Das wird teuer: Nach jahrelangem Ringen um die ebenso überfällige wie aufwendige Sanierung und Erweiterung des Stuttgarter Opernhauses liegt nun ein konkreter Vorschlag vor, auf den sich Vertreter von Staatstheater, Stadt Stuttgart und dem Land einigen konnten. Rund eine Milliarde Euro umfasst die Kostenkalkulation inklusive Komplettsanierung des Opernhauses samt neuer Kreuzbühne, Technik, neuen Kulissen- und Verwaltungsgebäuden sowie der Errichtung einer Interimsspielstätte.
Dies geht aus der Grobkostenplanung des Landesbetriebs Vermögen und Bau sowie der Stadt Stuttgart hervor, der dem Verwaltungsrat der Württembergischen Staatstheater jetzt in Stuttgart erstmals vorgelegt wurde. Neben dem Verwaltungsrat müssen auch der Stuttgarter Gemeinderat und der Landtag zustimmen.
Opernhaus platzt aus allen Nähten
Das historische Opernhaus im Zentrum der Stadt, nach seinem Erbauer auch Littmann-Bau genannt, ist über 100 Jahre alt und steht unter Denkmalschutz. Das gesamte Opern- und Kulissengebäude der Staatstheater, Arbeitsplatz von 1400 Mitarbeitern und mit dem angrenzenden Schauspielhaus das größte Dreispartentheater der Welt, ist sanierungsbedürftig. Bühnen- und Haustechnik sind veraltet, die Werkstätten und Arbeitsräume platzen aus allen Nähten.
Seit Jahrzehnten Diskussionen
Seit fast 30 Jahren wird in Stuttgart bereits über eine Sanierung, Erweiterung oder sogar einen völligen Neubau des Opernhauses debattiert. Kritiker und eine kulturengagierte Bürgerinitiative um den ehemaligen SWR-Moderator Wieland Backes hatten den kompletten Neubau eines Opernhauses sowie eine Umnutzung und kostengünstige Sanierung des Littmann-Baus ins Spiel gebracht. Der Verwaltungsrat der Staatstheater hatte sich dagegen im Mai 2018 mit einem Grundsatzbeschluss für die Sanierung des historischen Opernhauses ausgesprochen.
Ausweichspielstätte gefunden
Der Vorschlag, den Vertreter von Staatstheater, Stadt und Land erarbeitet haben, sieht eine Interimslösung mit dem Neubau zweier mehrstöckiger Gebäude sowie mehrerer temporärer Technik- und Werkstattgebäude auf einem innerstädtischen Areal vor, das bereits im Besitz der Stadt Stuttgart ist.

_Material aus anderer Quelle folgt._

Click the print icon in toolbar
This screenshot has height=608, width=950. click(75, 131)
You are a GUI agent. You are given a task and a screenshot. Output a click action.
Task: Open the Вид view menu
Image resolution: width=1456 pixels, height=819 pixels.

Die Gebäude sollen anschließend umgebaut und weitergenutzt werden, die Bühnentechnik wird verkauft. Die Stadt Stuttgart, für die Ausweichspielstätte zuständig, kalkuliert für die Zwischenlösung mit Gesamtkosten von 104 Millionen Euro. Abzüglich der kalkulierten Erlöse wären dies Nettokosten von je 41,7 Millionen Euro für Stadt und Land.
Für das Hauptvorhaben, die Sanierung und Erweiterung des Operngebäudes samt zugehörigen Werkstatt-, Verwaltungs- Dienst- und Betriebsgebäuden hat der Landesbetrieb Vermögen und Bau eine Grobkostenplanung erstellt, die einen Korridor zwischen 740 und 960 Millionen Euro aufweist. Die erhebliche Spanne ist einem neuen zweistufigen Planungsverfahren im Finanzministerium geschuldet, das künftig bei Großprojekten angewandt wird und die anfangs noch geringe Planungstiefe sowie mögliche Baukostensteigerungen berücksichtigt.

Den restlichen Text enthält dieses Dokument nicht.